Bagaimana akhirnya? Berikut beritanya :
Pantai Baru di Lao Kawar.
Keberadaannya, hambatan dan akhir penyelesaian.
Berulang kali terjadi, pengunjung danau kecil di kaki Sinaboeng, Lao Kawar, mengeluh. Karena peminatnya yang terlalu besar, dianggap mengganggu bagi masyarakat Karo sekitarnya. Dewan pemerintahan kemudian, melalui intervensi pemerintah daerah, menggunakan pengaruhnya untuk mengakhiri masalah ini. Ini berhasil selama beberapa waktu, tetapi setelahnya ada penolakkan lagi. Dan itu sulit dilakukan intervensi kembali.
Lagi pula, tempat yang dipilih orang Eropa telah menjadi tempat ritual penyembahan/pengorbanan orang Karo sejak sejak zaman kuno, sehingga karena hal itu mereka secara teratur mengunjungi (dan masih mengunjungi) tempat ini dan kadang-kadang ingin melihat apa yang dilakukan orang Eropa di sana.
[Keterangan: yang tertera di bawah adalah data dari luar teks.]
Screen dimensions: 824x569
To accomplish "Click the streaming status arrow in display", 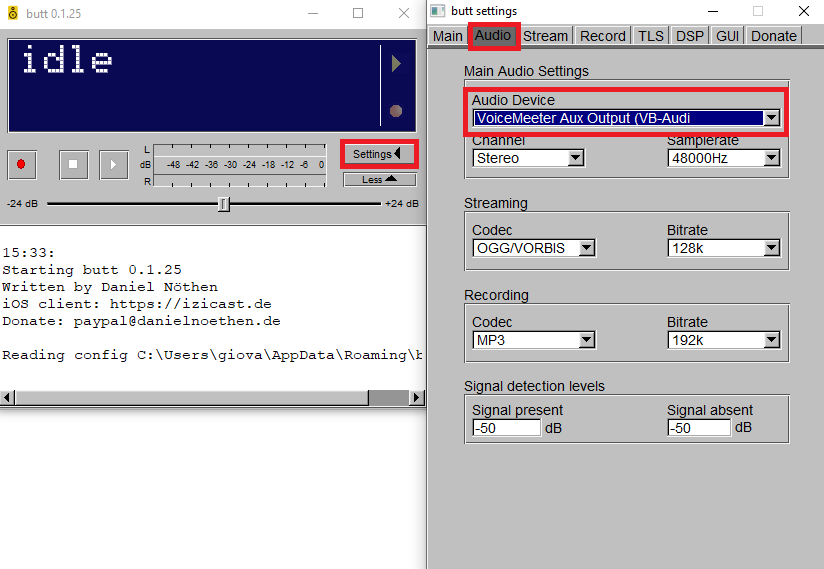I will pyautogui.click(x=396, y=64).
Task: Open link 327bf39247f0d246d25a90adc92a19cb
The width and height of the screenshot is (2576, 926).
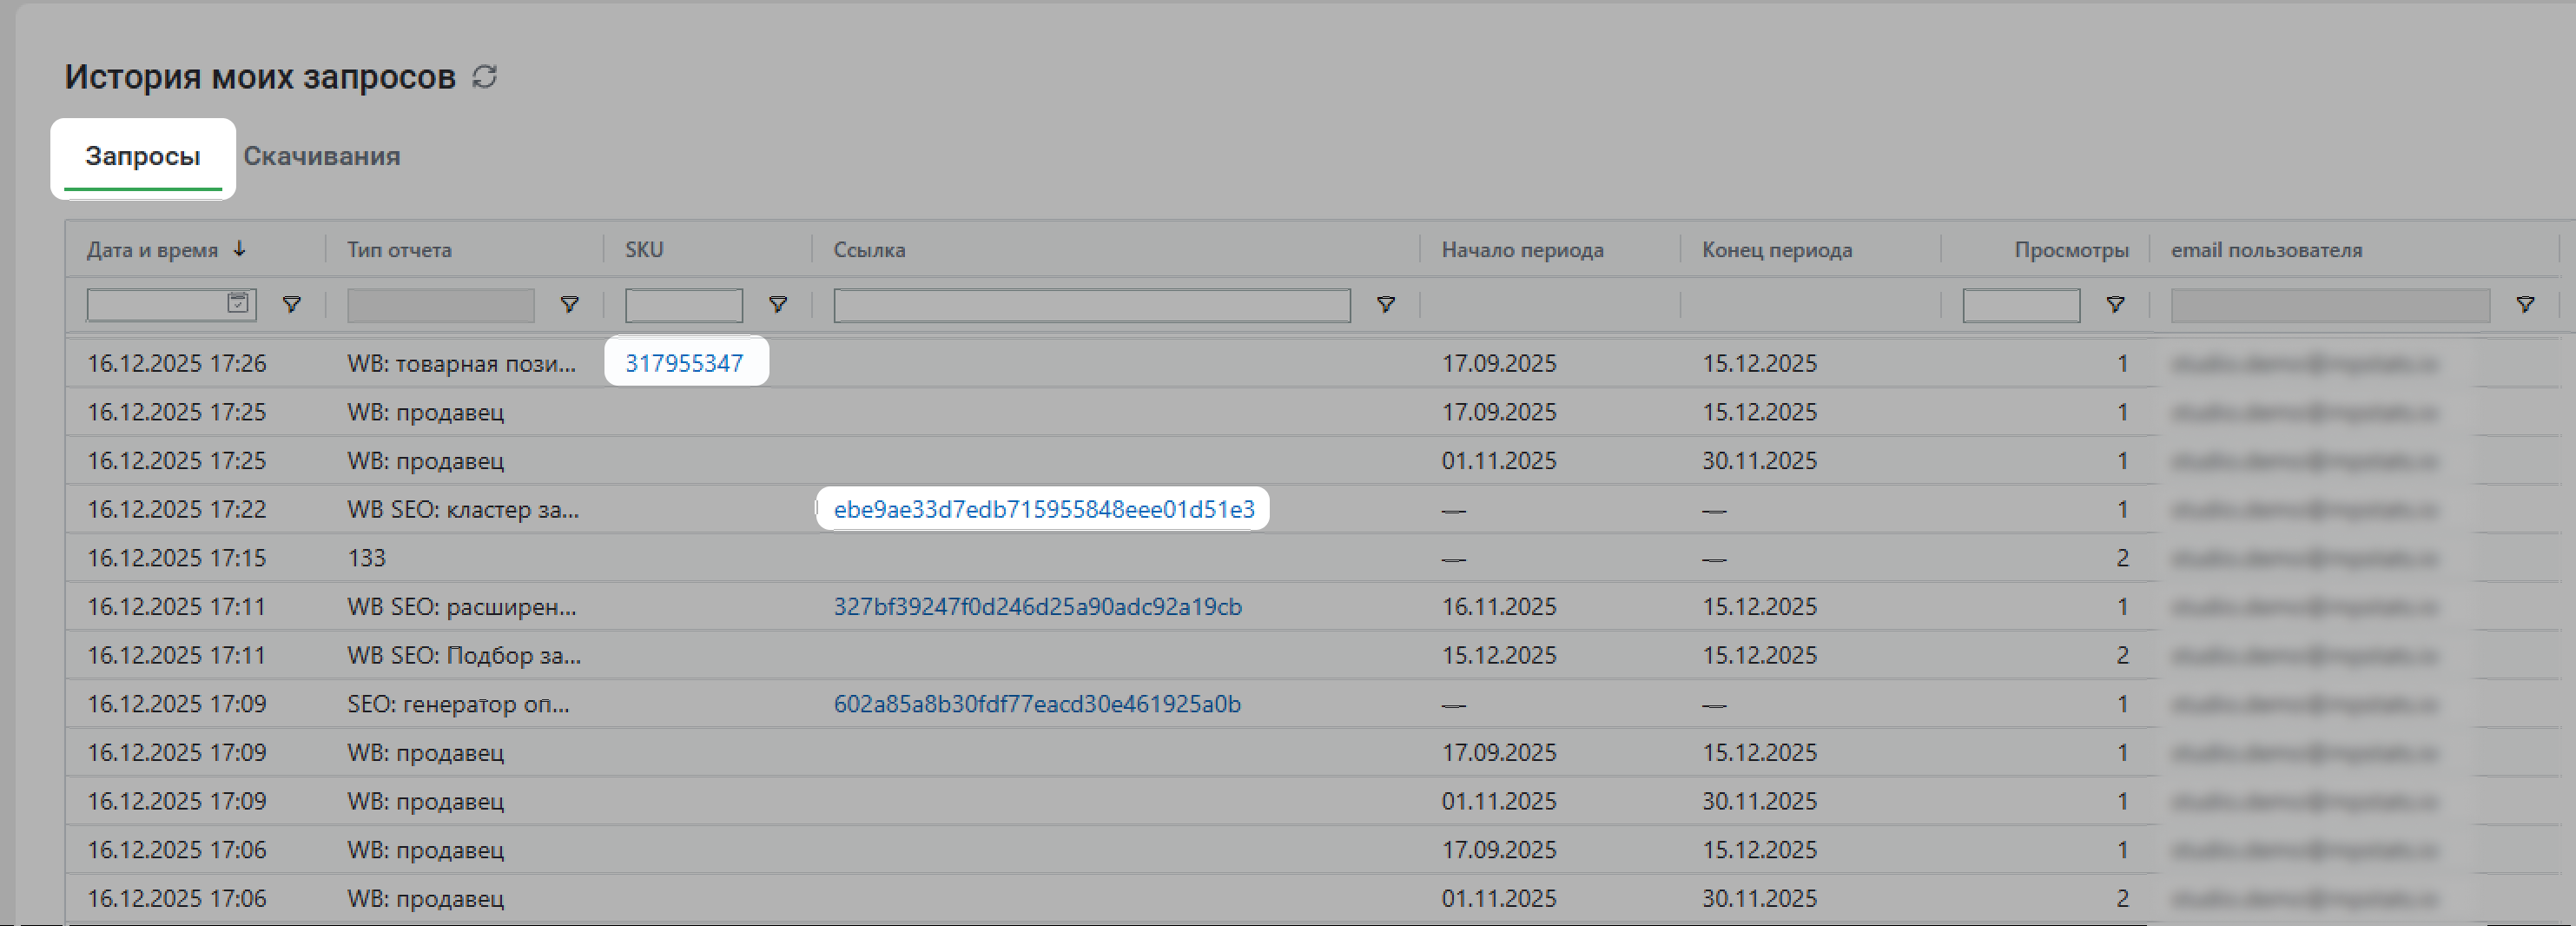Action: click(1037, 606)
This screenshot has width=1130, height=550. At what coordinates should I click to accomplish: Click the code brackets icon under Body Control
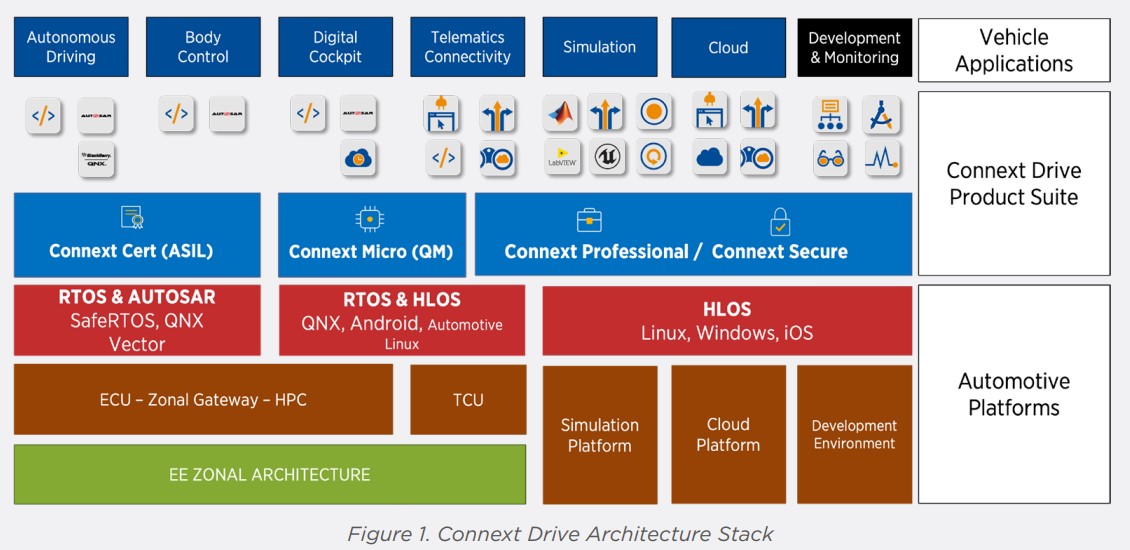click(177, 114)
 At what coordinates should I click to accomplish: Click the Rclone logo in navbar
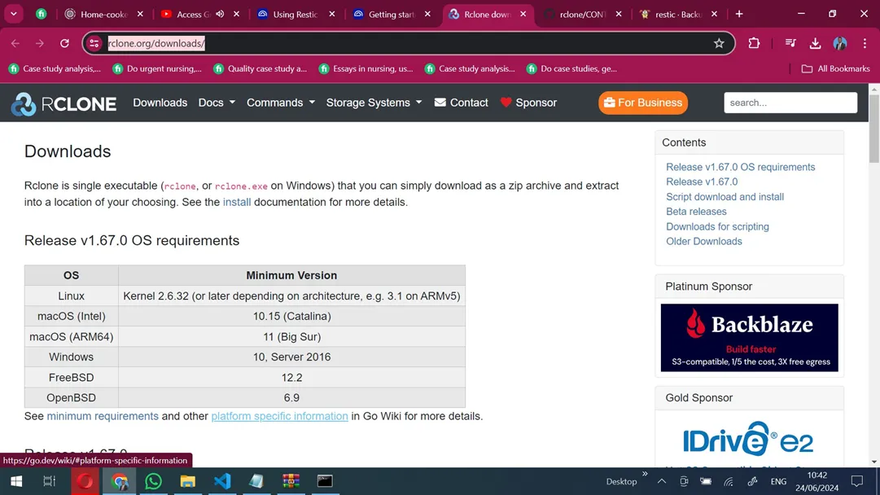tap(64, 103)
Campur tangan pemerintah administratif akan mengakhiri ‘kepentingan’ ini, namun larangan kepada penduduk setempat untuk ke sana tidak akan sesuai, mengingat kebiasaan yang telah lama mereka buat di tempat ini. Pilihan adalah mencari lokasi yang lain bagi para pengunjung Eropa ke danau di kaki gunung ini. Dan tempat ini jauh lebih baik dari pada yang lama.
Lokasinya sekitar dua ratus meter melewati tempat ini dan berada di jalan setapak hutan. Sebuah tempat kini telah siap dengan didahului penebangan beberapa pohon di hutan purba. Di sini, orang akan dapat memiliki pemandangan indah ke seluruh danau.
Dan terdapat pantai yang indah yang mengundang orang untuk mandi. Sebuah rumah kayu sederhana dengan dua kamar memberikan pengunjung kesempatan untuk mengganti pakaian, sementara sofa dan meja sederhana juga tersedia.